On The Will and the Categorical Imperative
One of Kant’s foundational assumptions in the Groundwork is a conception of morality as follows: “Everyone must admit that a law, if it is to hold morally, i.e. as the ground of an obligation, must carry with it absolute necessity…[it] does not just hold for human beings only…the ground of the obligation here must not be sought in the nature of the human being, or in the circumstances of the world in which he is placed but a priori solely in concepts of pure reason” (4:389). This claim seems to be an essentially contestable one. Gertrude Anscombe, for instance, points out the notion of a binding and unconditional moral ought is a relatively recent invention in Western thought. She argues it exists as a vestige of Christian values; a notion that she argues Aristotle operated without. Kant’s notion of morality as necessity and immediate assumption of conceiving of the moral as an adverb to modify the holding of a law seems to prima facie favor an account of morality in terms of bindingness. Nevertheless, the goal here is to reconstruct Kant’s logic, so I will take this original assumption as sound: morality is necessity, the world of the a posteriori is “under contingent conditions and with exceptions” (4:408), therefore morality must be derived from the a priori and the a priori alone.
Kant’s next move is to define the will as “a capacity to choose only that which reason, independently of inclination, recognizes as practically necessary, i.e. as good” (4:412). The human will, however, exists in an empirically-determined body and world: it is subject to conditions, inclinations, and incentives that are not in agreement with reason. Thus, to distinguish between actions informed by this world of contingencies, Kant introduces the language of the imperative: “The representation of an objective principle in so far as it it is necessitating for a will is called a command, and the formula of the command is called imperative” (4:412). I will digress from the crux of the argument to point out that this formulation of the imperative – a formulation that may lend itself to being read as dogmatic – is dependent, for Kant, on our subjective nature. A theoretically perfectly good or pure will free from the inclinations of the empirical world would simply stand under objective law, as the nature of the will is to choose that which reason recognizes as good. For Kant, it is the “subjective imperfection of the will of this or that rational being, e.g. of the the human will” – that being our empirically contingent desires and inclinations – that leads to this being “represented as thereby necessitated actions” (4:414). Thus, the Kantian claims, an imperative is not a dogma, but a representation of the pure rational will.
Returning to the primary logical flow of the argument, if the imperative is to some end, it is a hypothetical imperative, but if it is “objectively necessary by itself, without reference to another end” (4:414), it is a categorical imperative.

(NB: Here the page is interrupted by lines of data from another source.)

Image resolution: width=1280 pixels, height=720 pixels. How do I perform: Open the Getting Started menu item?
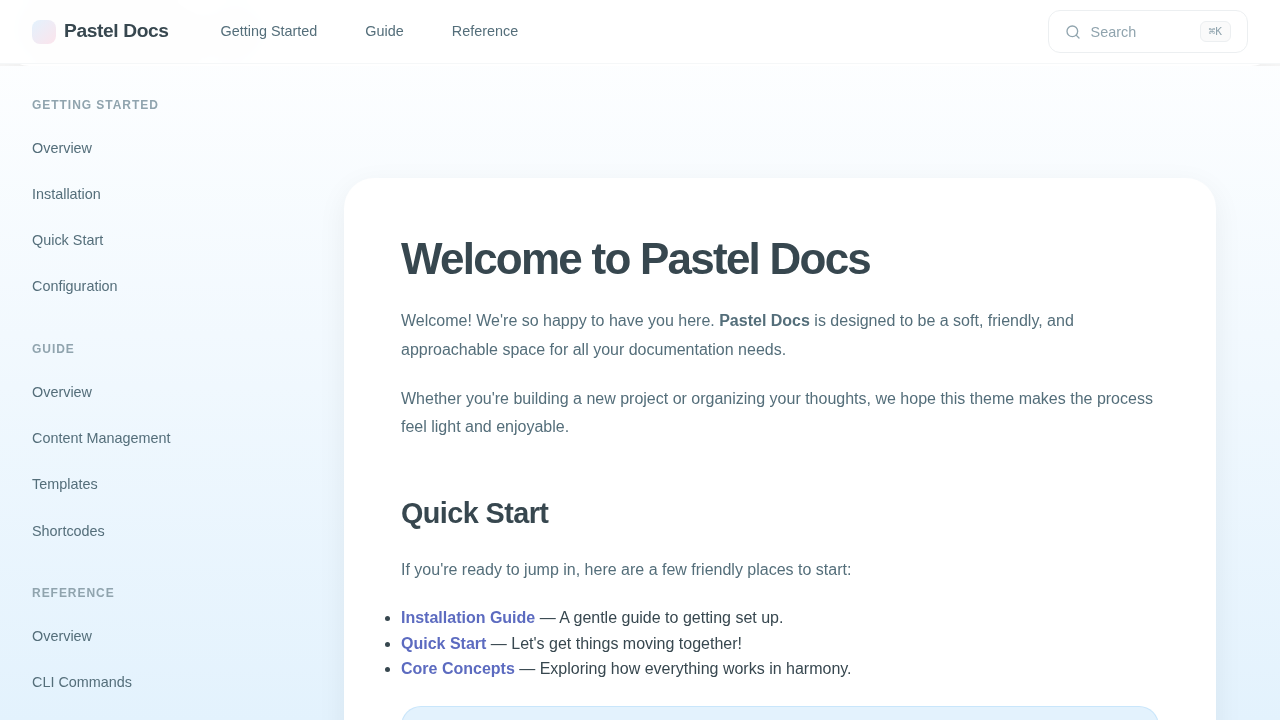(x=268, y=31)
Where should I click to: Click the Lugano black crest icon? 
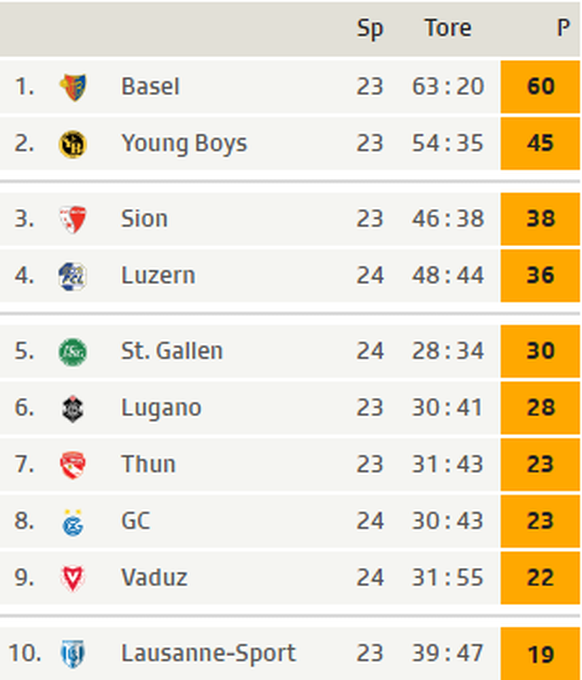(73, 409)
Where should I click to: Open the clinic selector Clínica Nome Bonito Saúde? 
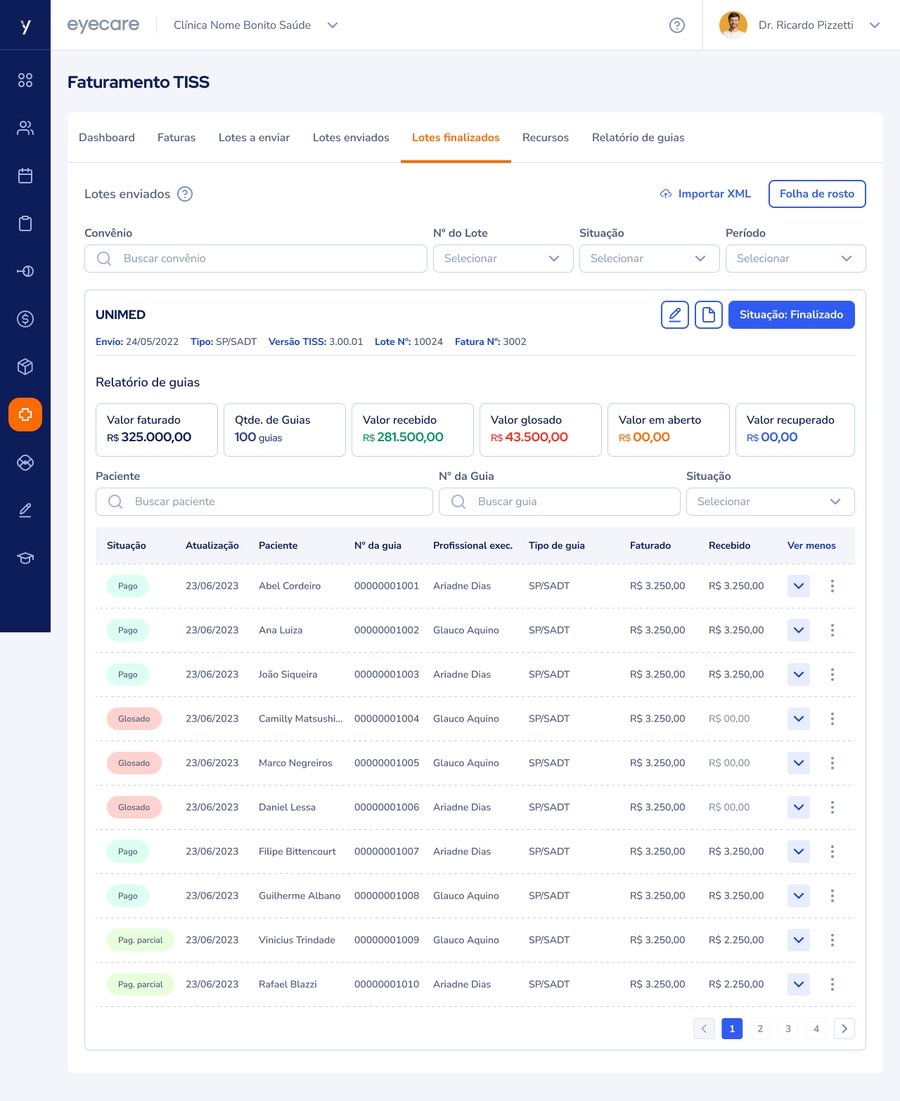click(x=256, y=25)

While one can only know what a hypothetical imperative might contain by first learning the condition on which it is predicated, Kant holds that one inherently knows the content of a categorical imperative by its very nature:
besides the law the imperative contains only the necessity of the maxim to conform with this law, whereas the law contains no condition to which it was limited, nothing is left but the universality of the law as such, with which the maxim of the action ought to conform… There is therefore only a single categorical imperative, and it is this: act only according to a maxim through which you can at the same time will that it become a universal law. (4:419)

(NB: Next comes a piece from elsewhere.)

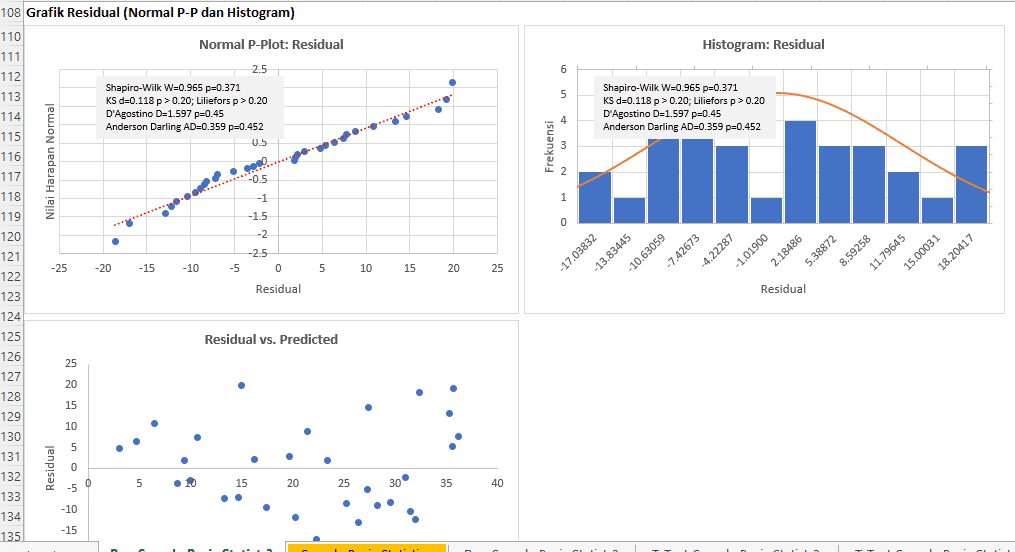
Task: Click the active sheet tab with bold green text
Action: pyautogui.click(x=190, y=547)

This does seem to follow from the idea of a categorical imperative: a categorical imperative is definitionally a reason-derived command that is true regardless of any conditions. It would seem to follow from this definition that, in any hypothetical world, a categorical imperative would still hold true, i.e. that it would hold as universal law. Thus, we arrive at the conclusion with which Parfit struggled: that an individual rational agent (a will) can derive morality only by legislating to themselves, but that they must reach the morality of the categorical imperative. Reconstructing its underlying logic seems to dispel at least the insidious purpose that Parfit implies. Central to it is a notion of a human will with access to pure reason that, given its empirically contingent nature, requires the formulation of the imperative but in reality is accessing an a priori good.

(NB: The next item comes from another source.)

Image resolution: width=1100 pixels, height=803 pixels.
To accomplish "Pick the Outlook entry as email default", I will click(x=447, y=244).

Re-examining this dual nature of the human will in terms of “freedom” may provide an even more poignant counterpoint to Parfit’s formulation, but in doing so, some fundamentally contestable assumptions (besides the very first on the definition of morality) become clear in Kant’s argument.
On the Free Will
For Kant, freedom and natural necessity are of the same kind: a property of causality. Natural necessity is the property of causality of the chain of efficient causes in the natural world; the activity of all non-rational beings is therefore determined purely by alien causes. Freedom, though, is the distinct sort of causality of the will. To give color to the nature of this sort of causality, Kant begins by pointing out that the very nature of a causality is that it must operate under some sort of set of laws that posit a consequence. These must be different than natural laws, which are “a heteronomy of efficient causes; for every effect was possible only according to the law that something else that determines the efficient cause to causality; what else, then, can freedom of the will be, but autonomy, i.e. the property of the will of being a law to itself?” (4:447). Herein seems to lie the reason for the language that Parfit has trouble with – a will must give the law to itself, because if anything else were to give the law to it, it would no longer be a free will, and would be operating under the alien causes of the natural world. Thus, for the Kantian, this language is not representative of a dogma, but rather an empowering conception of the will as existing as free from the causality of the natural world, as having its own independent causality that comes from within itself.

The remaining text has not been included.